Diese europäischen Spannungen besitzen ein amerikanisches Pendant: die israelische Regierung hat wesentlich bessere Beziehungen zur Regierung Trump als das US-amerikanische jüdische Establishment. Symbolisch dafür steht, dass die jüdische Gemeinde in Pittsburgh, als Donald Trump anreiste, um die elf in der Synagoge ermordeten Juden zu betrauern, gegen seine Anwesenheit protestierte und so dafür sorgte, dass der israelische Botschafter in den Vereinigten Staaten den Präsidenten alleine willkommen heißen musste.
In der Tat hat Trump eine “alternative” jüdische Elite an seiner Seite versammelt, was ihn derart selbstsicher macht, daß er Juden, die für die Demokraten stimmen (und das sind in der Regel etwa 3/4 der jüdischen Wähler), der “Illoyalität” gegenüber – Israel bezichtigte. Damit hat er indirekt die Frage in den Raum gestellt, welchem Staat gegenüber Juden durch ihr Judentum (und nicht ihre Staatsbürgerschaft) zur Loyalität verpflichtet seien, was ihm prompt den Vorwurf einbrachte, “antisemitische Denkmuster” zu bedienen.
An der überwiegenden diasporajüdischen Parteinahme für Globalismus und Multikulturalismus (die nicht notwendigerweise mit einer Totalverwerfung von Israel einhergehen muß), ändern jedenfalls auch zunehmende Angriffe auf Juden durch muslimische Einwanderer wenig, so auch in Deutschland. Das jüdische Establishment – etwa der Zentralrat der Juden – ist hier auf ein- und demselben Kurs wie die Merkel-Regierung und das Parteienkartell der Bundesrepublik. Zwar wird regelmäßig eine allgemeine Panikstimmung bezüglich des angeblich wachsenden Antisemitismus in Deutschland ausgerufen, andererseits wird größte Sorgfalt darauf gelegt, daß dieser evozierte Antisemitismus nach links, rechts und “islamistisch” zerstäubt wird und als eher diffuser Vorwurf im Raum stehen bleibt.
Nach “rechts” bedeutet stets, diesen Antisemitismus “insinuierend” der AfD unterzuschieben (ähnliches geschieht in den USA mit Trump, dem vergeworfen wird, er schaffe ein “Klima” des Hasses, der Intoleranz usw. und sei darum auch am Anstieg des Antisemitismus indirekt schuld).
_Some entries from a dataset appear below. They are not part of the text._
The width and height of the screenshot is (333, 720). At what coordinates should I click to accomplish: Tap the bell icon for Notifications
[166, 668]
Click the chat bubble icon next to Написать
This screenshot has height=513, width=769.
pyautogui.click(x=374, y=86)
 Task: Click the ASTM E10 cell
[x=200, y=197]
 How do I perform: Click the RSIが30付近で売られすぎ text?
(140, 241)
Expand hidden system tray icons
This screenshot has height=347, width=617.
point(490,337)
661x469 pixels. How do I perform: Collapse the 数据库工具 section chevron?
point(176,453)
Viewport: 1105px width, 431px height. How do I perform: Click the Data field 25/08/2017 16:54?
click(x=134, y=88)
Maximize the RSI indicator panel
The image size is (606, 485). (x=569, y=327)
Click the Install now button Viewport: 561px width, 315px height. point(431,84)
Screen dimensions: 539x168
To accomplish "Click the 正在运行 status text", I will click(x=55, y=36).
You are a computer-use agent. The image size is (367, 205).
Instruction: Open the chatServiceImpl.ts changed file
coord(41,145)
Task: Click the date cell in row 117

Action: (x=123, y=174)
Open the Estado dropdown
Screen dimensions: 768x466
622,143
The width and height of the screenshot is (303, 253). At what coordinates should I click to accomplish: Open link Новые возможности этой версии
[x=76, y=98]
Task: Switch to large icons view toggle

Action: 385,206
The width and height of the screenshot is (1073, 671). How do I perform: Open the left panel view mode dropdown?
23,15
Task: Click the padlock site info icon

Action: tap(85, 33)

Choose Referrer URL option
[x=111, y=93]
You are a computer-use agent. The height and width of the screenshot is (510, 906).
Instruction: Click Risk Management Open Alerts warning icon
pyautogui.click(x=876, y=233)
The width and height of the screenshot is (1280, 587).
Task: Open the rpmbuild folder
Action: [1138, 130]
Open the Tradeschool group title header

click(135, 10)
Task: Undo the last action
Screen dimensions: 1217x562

Diese Ventilation ist die häufigste, egal, woher der Wind kommt. Das hat den Vorteil, daß die bewußt diffus gehaltene Drohkulisse AfD weiterhin aufrechterhalten werden kann, während die Kollateralschäden der “bunten Politik” , an deren Berechtigung und Alternativlosigkeit grundsätzlich nicht gerüttelt werden darf, vertuscht werden.
Selbst jene wenigen Juden, die offen Roß und Reiter nennen, was antisemitische Übergriffe angeht, wie etwa Michael Wolffsohn, hüten sich davor, die Mitverantwortung des jüdischen Establishments an der Lage zu benennen, wobei er sich als glühender Unterstützer der Merkel-Politik des Jahres 2015 selbst ins Gebet nehmen müßte (“Migration ist ein Geschenk des Himmels”).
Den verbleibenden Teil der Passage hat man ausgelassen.